*TASK OBJECTIVE:* Exactly the lines from the one containing "1/2007 Z.z. (1170, 279)" through the end of the data below are to be reproduced, and nothing besides them.

*MATERIAL SUPPLIED:*
Segment Open

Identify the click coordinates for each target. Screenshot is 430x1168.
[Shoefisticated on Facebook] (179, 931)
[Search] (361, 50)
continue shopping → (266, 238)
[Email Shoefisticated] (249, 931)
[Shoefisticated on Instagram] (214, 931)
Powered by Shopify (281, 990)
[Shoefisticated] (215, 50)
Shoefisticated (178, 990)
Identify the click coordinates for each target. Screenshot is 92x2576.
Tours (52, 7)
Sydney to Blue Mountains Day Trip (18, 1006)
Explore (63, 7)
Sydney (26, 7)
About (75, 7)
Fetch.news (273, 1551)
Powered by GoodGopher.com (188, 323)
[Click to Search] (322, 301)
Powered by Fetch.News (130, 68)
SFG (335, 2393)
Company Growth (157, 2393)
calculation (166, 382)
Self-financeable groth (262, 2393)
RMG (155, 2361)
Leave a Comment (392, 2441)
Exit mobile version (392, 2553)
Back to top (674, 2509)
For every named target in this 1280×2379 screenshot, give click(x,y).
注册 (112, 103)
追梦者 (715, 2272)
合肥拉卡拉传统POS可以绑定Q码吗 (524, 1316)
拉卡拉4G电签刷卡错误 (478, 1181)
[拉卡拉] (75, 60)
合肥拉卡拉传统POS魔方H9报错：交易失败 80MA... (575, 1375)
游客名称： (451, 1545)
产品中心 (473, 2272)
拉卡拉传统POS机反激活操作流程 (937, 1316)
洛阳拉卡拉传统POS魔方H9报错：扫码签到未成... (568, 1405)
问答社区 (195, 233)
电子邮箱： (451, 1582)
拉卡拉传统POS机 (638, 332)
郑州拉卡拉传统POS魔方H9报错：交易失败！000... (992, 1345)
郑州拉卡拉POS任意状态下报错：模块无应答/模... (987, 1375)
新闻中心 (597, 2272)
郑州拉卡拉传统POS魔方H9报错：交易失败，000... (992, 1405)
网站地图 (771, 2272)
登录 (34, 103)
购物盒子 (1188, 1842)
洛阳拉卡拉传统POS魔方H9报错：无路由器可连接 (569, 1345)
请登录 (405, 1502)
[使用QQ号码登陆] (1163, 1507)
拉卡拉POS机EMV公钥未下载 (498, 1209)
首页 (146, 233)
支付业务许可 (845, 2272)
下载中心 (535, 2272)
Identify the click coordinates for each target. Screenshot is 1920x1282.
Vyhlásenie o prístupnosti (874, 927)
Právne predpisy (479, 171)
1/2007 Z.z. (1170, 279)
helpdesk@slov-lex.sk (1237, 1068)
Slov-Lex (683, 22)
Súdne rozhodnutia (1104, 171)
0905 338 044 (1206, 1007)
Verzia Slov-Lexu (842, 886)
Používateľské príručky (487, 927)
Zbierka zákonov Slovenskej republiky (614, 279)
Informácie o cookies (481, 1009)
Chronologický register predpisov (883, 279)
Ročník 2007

Segment Closed

*EXERCISE ANSWER:*
1/2007 Z.z. (1170, 279)
helpdesk@slov-lex.sk (1237, 1068)
Slov-Lex (683, 22)
Súdne rozhodnutia (1104, 171)
0905 338 044 (1206, 1007)
Verzia Slov-Lexu (842, 886)
Používateľské príručky (487, 927)
Zbierka zákonov Slovenskej republiky (614, 279)
Informácie o cookies (481, 1009)
Chronologický register predpisov (883, 279)
Ročník 2007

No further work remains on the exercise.